# How we determine valuations for marketplaces

By boris, July 20, 2015

I often get asked about how to determine the valuation for a marketplace startup that is starting to scale. So I’ll run through some basic math for how we value marketplaces at version one.

The main multiple we like to use for marketplace businesses is GMV (Gross Merchandise Volume…the total volume of goods sold on the marketplace). Our rule of thumb is that marketplaces at scale are valued at roughly 1x annualized GMV (typically about 6-8x annual revenue). These are for marketplaces that are growing fast and are category leaders.

Our assumptions for this valuation:

• Scale: > $1b GMV • YoY growth of at least 30% • Take rate of about 10-15% Taking Etsy as an example… • Consensus estimate of approximately$270M for 2015 revenue
• $2.4B for 2015 GMV • Take rate of about 11% • YoY growth for most recent quarter (ending Q1 2015): 45% Etsy had a market cap of about$2.22B as of July 20, with a revenue multiple of 8.2 and a GMV multiple of 0.92 (but note that its GMV multiple was as high as 1.7 immediately following its IPO).

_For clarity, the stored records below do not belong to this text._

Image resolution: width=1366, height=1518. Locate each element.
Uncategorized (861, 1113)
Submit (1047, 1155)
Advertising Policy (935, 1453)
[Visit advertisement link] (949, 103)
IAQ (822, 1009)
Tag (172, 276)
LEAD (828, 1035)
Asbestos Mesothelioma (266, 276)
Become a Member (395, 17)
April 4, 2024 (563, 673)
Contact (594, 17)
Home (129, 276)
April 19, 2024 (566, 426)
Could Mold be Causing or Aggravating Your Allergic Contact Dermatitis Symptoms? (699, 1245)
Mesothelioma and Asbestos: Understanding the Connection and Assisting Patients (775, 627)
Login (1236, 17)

Bessemer offers a good overview of current valuations for different business models: SaaS, marketplaces, consumer, and ecommerce. You can see in their chart below that marketplaces get some of the highest revenue multiples because of their operational leverage and high defensibility at scale.

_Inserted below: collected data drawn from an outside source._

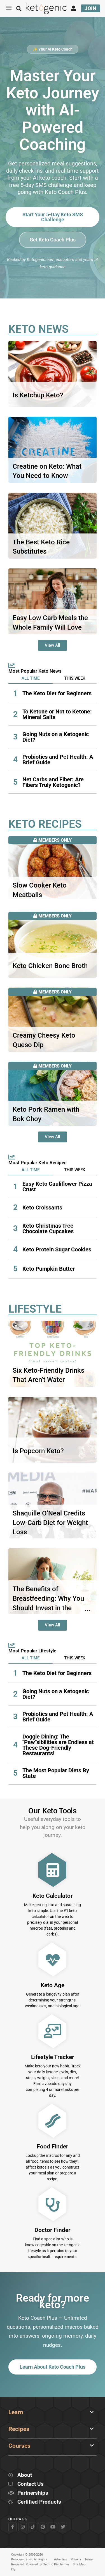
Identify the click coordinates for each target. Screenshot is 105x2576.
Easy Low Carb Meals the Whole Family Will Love (50, 622)
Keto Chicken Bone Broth (50, 966)
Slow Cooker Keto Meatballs (40, 890)
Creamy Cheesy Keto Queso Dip (44, 1040)
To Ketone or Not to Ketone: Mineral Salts (57, 714)
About (24, 2475)
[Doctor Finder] (52, 2204)
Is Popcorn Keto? (38, 1451)
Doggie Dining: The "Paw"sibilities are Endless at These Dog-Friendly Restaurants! (58, 1745)
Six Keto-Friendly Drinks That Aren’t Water (48, 1375)
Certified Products (39, 2502)
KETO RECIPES (45, 824)
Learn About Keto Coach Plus (52, 2367)
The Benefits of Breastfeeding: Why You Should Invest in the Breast (48, 1603)
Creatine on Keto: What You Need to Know (47, 471)
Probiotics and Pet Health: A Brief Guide (57, 759)
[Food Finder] (52, 2121)
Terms (89, 2559)
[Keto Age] (52, 1959)
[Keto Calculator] (52, 1870)
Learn (15, 2412)
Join (90, 8)
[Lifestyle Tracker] (52, 2031)
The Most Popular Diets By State (55, 1773)
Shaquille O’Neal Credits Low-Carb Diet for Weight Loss (50, 1522)
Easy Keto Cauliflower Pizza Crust (57, 1186)
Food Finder (52, 2146)
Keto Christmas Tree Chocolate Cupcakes (48, 1228)
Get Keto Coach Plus (53, 240)
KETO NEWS (38, 329)
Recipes (18, 2429)
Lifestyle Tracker (52, 2057)
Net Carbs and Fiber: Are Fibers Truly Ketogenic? (53, 782)
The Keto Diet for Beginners (57, 693)
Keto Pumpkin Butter (48, 1268)
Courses (19, 2445)
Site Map (79, 2564)
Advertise (60, 2559)
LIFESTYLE (35, 1309)
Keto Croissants (42, 1207)
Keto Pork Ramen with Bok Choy (46, 1114)
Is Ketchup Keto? (38, 395)
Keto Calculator (52, 1895)
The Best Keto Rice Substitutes (41, 547)
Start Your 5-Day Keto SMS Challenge (52, 217)
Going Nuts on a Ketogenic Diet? (55, 737)
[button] (30, 678)
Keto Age (52, 1985)
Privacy (76, 2559)
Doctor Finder (52, 2230)
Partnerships (32, 2493)
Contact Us (30, 2484)
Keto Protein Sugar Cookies (56, 1249)
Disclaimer (61, 2564)
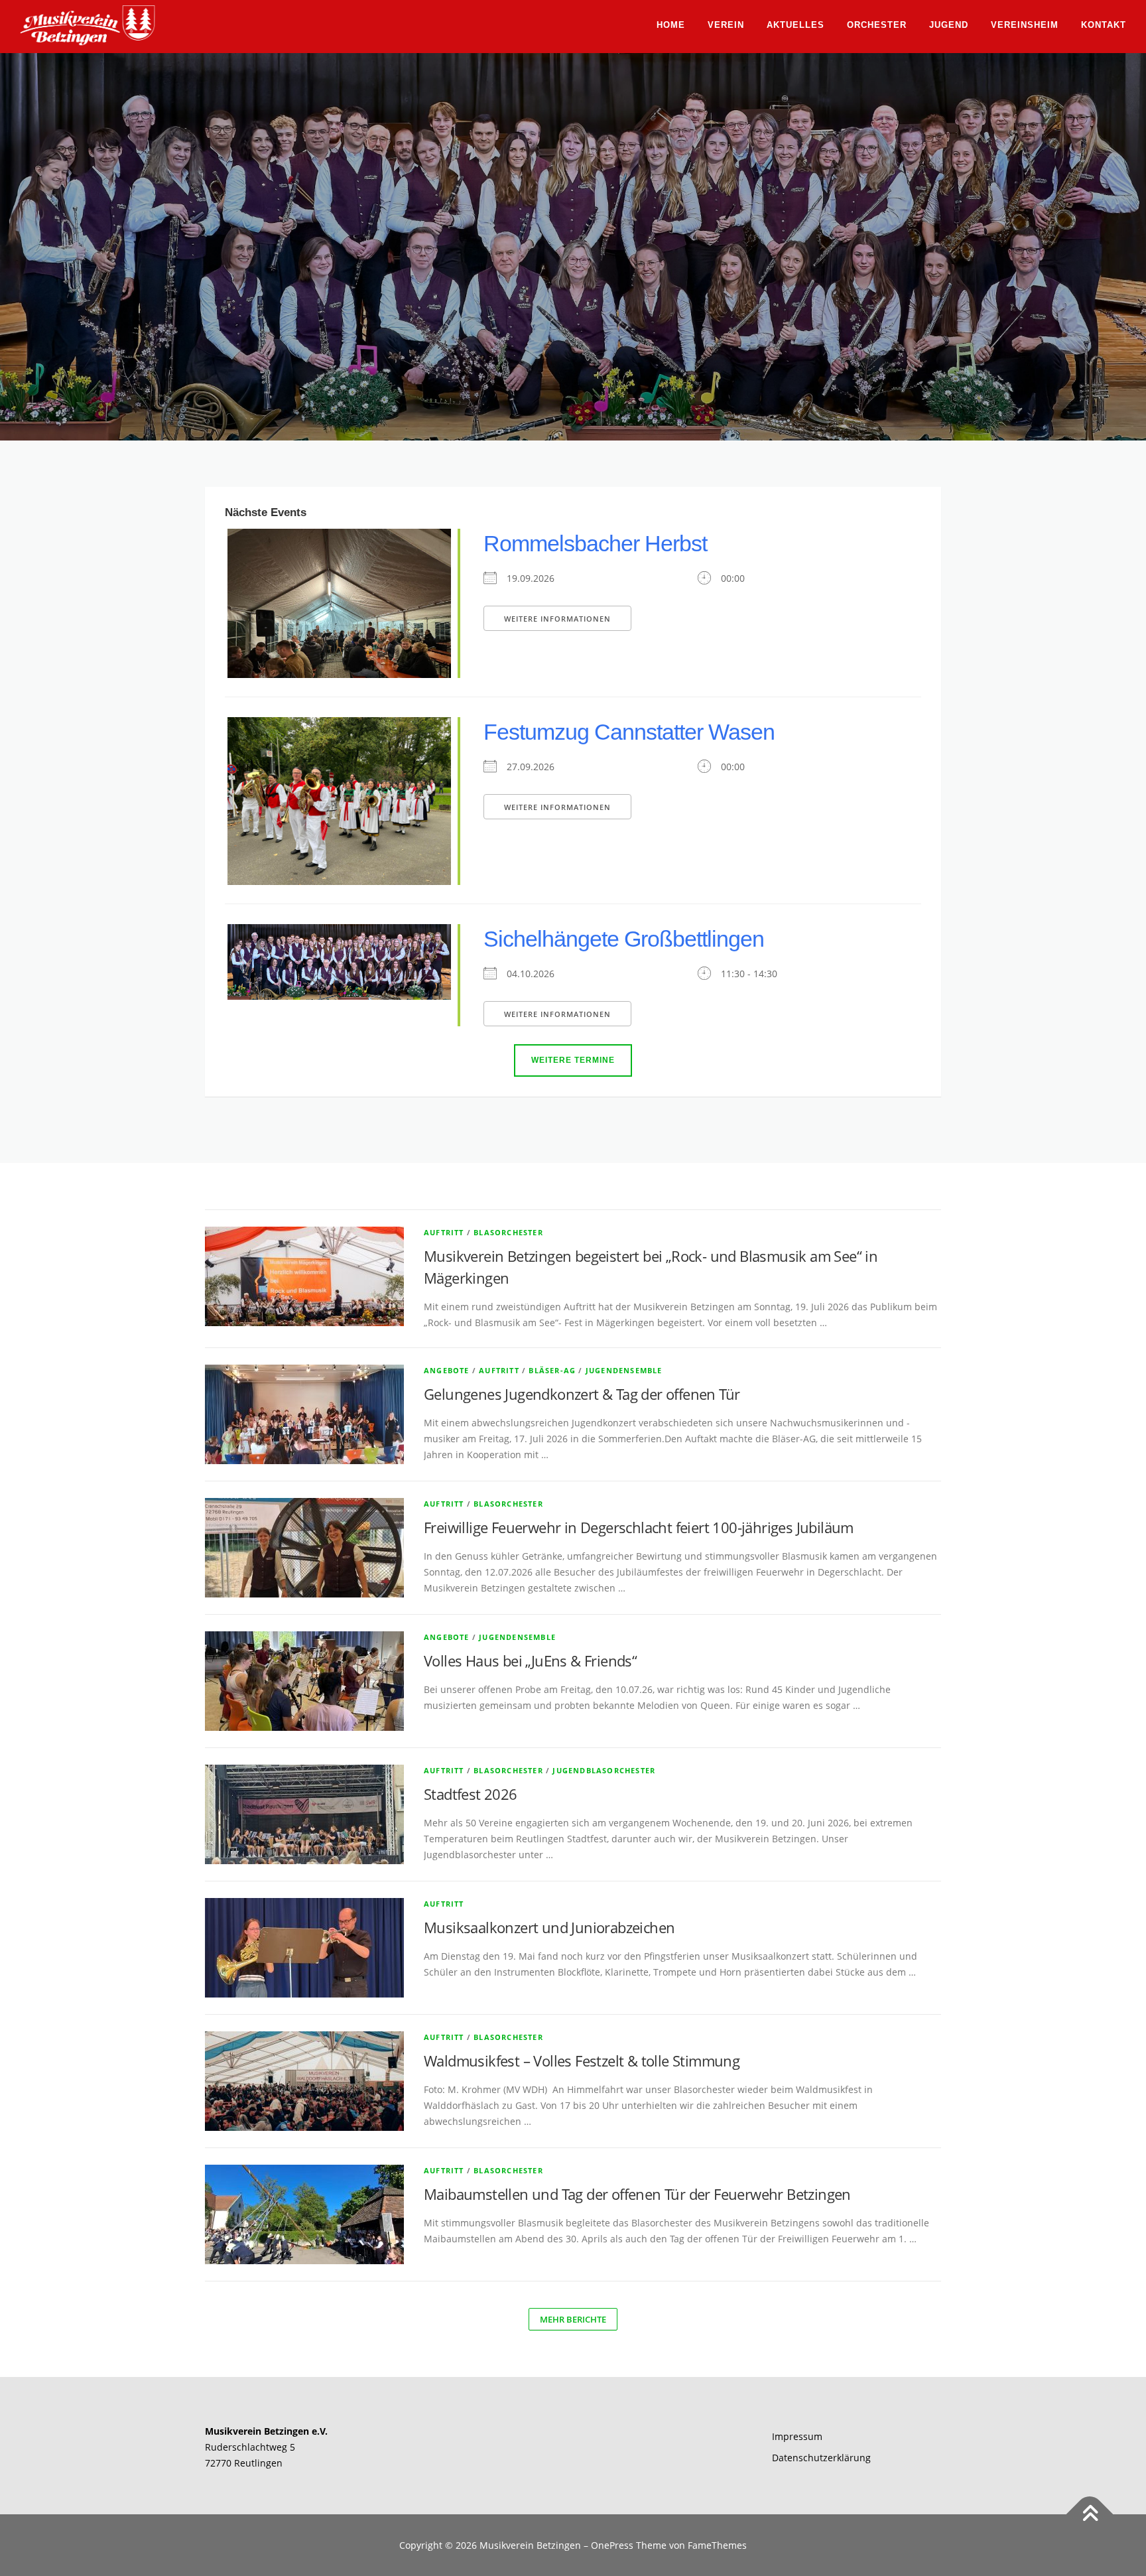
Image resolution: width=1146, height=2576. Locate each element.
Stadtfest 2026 (470, 1794)
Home (671, 25)
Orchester (877, 25)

These calculations apply to marketplaces that have already solved the chicken-and-egg problem, reached liquidity, and have become a category leader. But you might be wondering how to value your early-stage marketplace startup.

Early-stage companies are valued very differently. In this case, metrics don’t count – we’re evaluating the team, idea, and vision. Then as the marketplace starts to scale fast, the multiples are often very high because growth is high as well. But you need to understand that your marketplace will ultimately be valued at 1x GMV. If you’re a founder of an early-stage marketplace, you should put your focus on two things:

1. Growing GMV
2. Proving out take-rate

Sometimes we see entrepreneurs who pitch impressive GMV numbers, but haven’t proven out that they can ultimately get to a significant take rate. For example, a marketplace that generates leads instead of being part of the transaction might have a take rate as low as 2-3%. In this case, the GMV needs to be 5x bigger than a comparable marketplace with a 10-15% take rate.

The bottom line? Don’t wait too long to prove out your monetization.

(Thanks to Mark MacLeod for giving me the idea for this blog post.)

• Stupid question: what is take rate? And how does it compare to conversion rate? Thanks.

• Take rate is referral fee or transaction tax you levy on your users. The higher the take rate the better it is for the marketplace.